Short exercise 1 ▸ In the Prime Path description, rewrite the paragraph beginning "The ministers of the cabinet were quite upset" as a single shorter sentence that keeps its main facts.
Short exercise 2 ▸ Reproduce the part of the Prime Path description that runs from "POJ3126——BFS——Prime Path" to "not a prime!".
Short exercise 3 ▸ In the Prime Path description, what new room number is the Prime minister given?

POJ3126——BFS——Prime Path

Description

The ministers of the cabinet were quite upset by the message from the Chief of Security stating that they would all have to change the four-digit room numbers on their offices. 
— It is a matter of security to change such things every now and then, to keep the enemy in the dark. 
— But look, I have chosen my number 1033 for good reasons. I am the Prime minister, you know! 
— I know, so therefore your new number 8179 is also a prime. You will just have to paste four new digits over the four old ones on your office door. 
— No, it’s not that simple. Suppose that I change the first digit to an 8, then the number will read 8033 which is not a prime! 
— I see, being the prime minister you cannot stand having a non-prime number on your door even for a few seconds. 
— Correct! So I must invent a scheme for going from 1033 to 8179 by a path of prime numbers where only one digit is changed from one prime to the next prime.

Recorded information ▸
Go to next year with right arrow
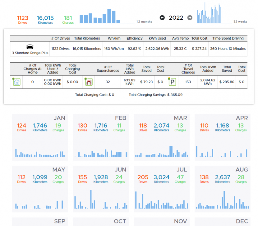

Exercise response 1 ▸ A message from the Chief of Security upset the cabinet ministers because they all had to change the four-digit room numbers on their offices.

Exercise response 2 ▸
POJ3126——BFS——Prime Path

Description

The ministers of the cabinet were quite upset by the message from the Chief of Security stating that they would all have to change the four-digit room numbers on their offices. 
— It is a matter of security to change such things every now and then, to keep the enemy in the dark. 
— But look, I have chosen my number 1033 for good reasons. I am the Prime minister, you know! 
— I know, so therefore your new number 8179 is also a prime. You will just have to paste four new digits over the four old ones on your office door. 
— No, it’s not that simple. Suppose that I change the first digit to an 8, then the number will read 8033 which is not a prime!

Exercise response 3 ▸ 8179